Glutaminase inhibition enhances the sensitivity of Pten-positive T-ALL to anti-NOTCH1 therapy.

  • Major finding: Glutaminase inhibition enhances the sensitivity of Pten-positive T-ALL to anti-NOTCH1 therapy.

  • Concept: Glutaminolysis provides an energy source for tumor cell survival downstream of NOTCH1 signaling.

  • Impact: Strategies that target cell metabolism may improve the efficacy of anti-NOTCH1 therapy in T-ALL.
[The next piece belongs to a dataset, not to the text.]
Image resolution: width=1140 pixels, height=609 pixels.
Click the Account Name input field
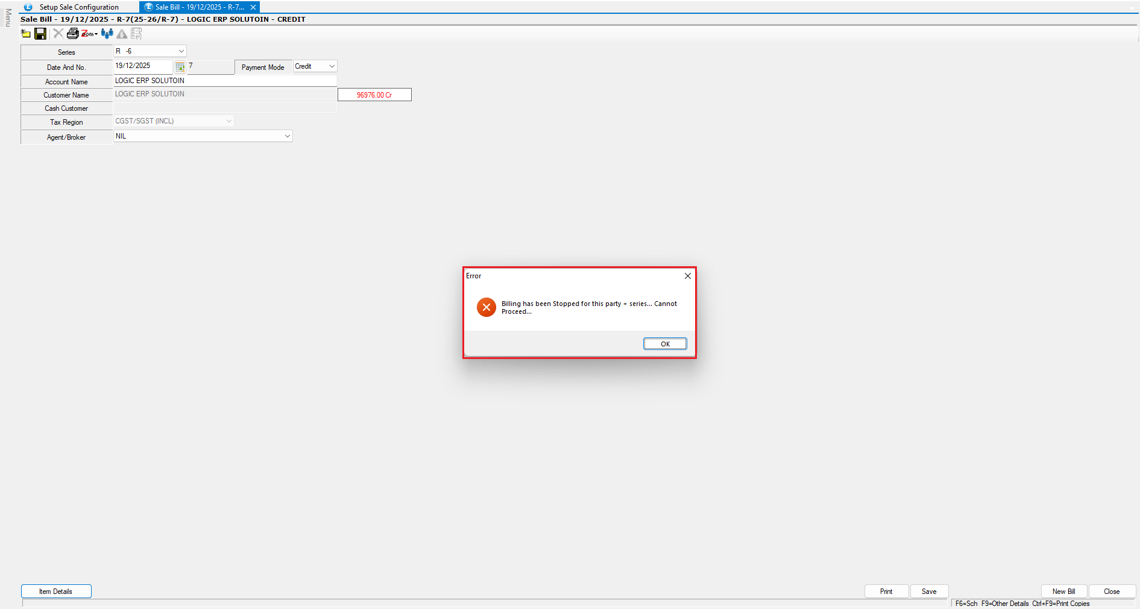point(224,81)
Aberrant NOTCH1 signaling is implicated in the majority of cases of T-cell acute lymphoblastic leukemia (T-ALL), but inhibition of NOTCH1 using small-molecule γ-secretase inhibitors (GSI) has met with limited clinical success. GSI resistance has been attributed to mutational loss of the PTEN tumor suppressor, leading Herranz and colleagues to explore the specific mechanisms by which PTEN inactivation drives GSI resistance. In a mouse model of NOTCH1-induced T-ALL, Pten loss and consequent constitutive activation of PI3K–AKT signaling, which is known to induce glycolysis, abrogated the antitumor effect of GSI therapy. Gene expression profiling revealed that anti-NOTCH1 therapy suppressed anabolism and increased catabolism, apoptosis, and autophagy in Pten-positive, but not Pten-deleted, leukemias, indicating that NOTCH1 inhibition creates a metabolic crisis in Pten-positive T-ALL cells that confers reliance on the autophagy salvage pathway. Consistent with this finding, suppression of autophagy enhanced the antileukemic effect of NOTCH1 inhibition. Metabolic tracing studies revealed that NOTCH1-induced leukemia cells used glutamine as a primary source of carbon, that NOTCH1 inhibition impaired both glutaminolysis and glycolysis, and that Pten deletion attenuated the decrease in glycolytic efficiency mediated by NOTCH1 blockade, suggesting that Pten loss induces glycolysis to overcome NOTCH1 inhibition. In mice with Pten-positive NOTCH1-induced leukemia, GSI therapy eventually led to drug resistance and disease progression, which was accompanied by lower Pten expression and higher expression of glutaminase. Overexpression of glutaminase was sufficient to confer resistance to NOTCH1 inhibition, whereas combined treatment with GSI and the glutaminase inhibitor BPTES showed strong and synergistic antitumor effects in Pten-positive, but not Pten-deleted, T-ALL cell lines, human leukemia xenografts, and mouse models. These results indicate that glutaminolysis provides a primary energy source for Pten-positive leukemia cell survival downstream of NOTCH1 signaling and suggest that glutaminase inhibition may be a viable therapeutic strategy to improve the efficacy of GSIs in the treatment of T-ALL.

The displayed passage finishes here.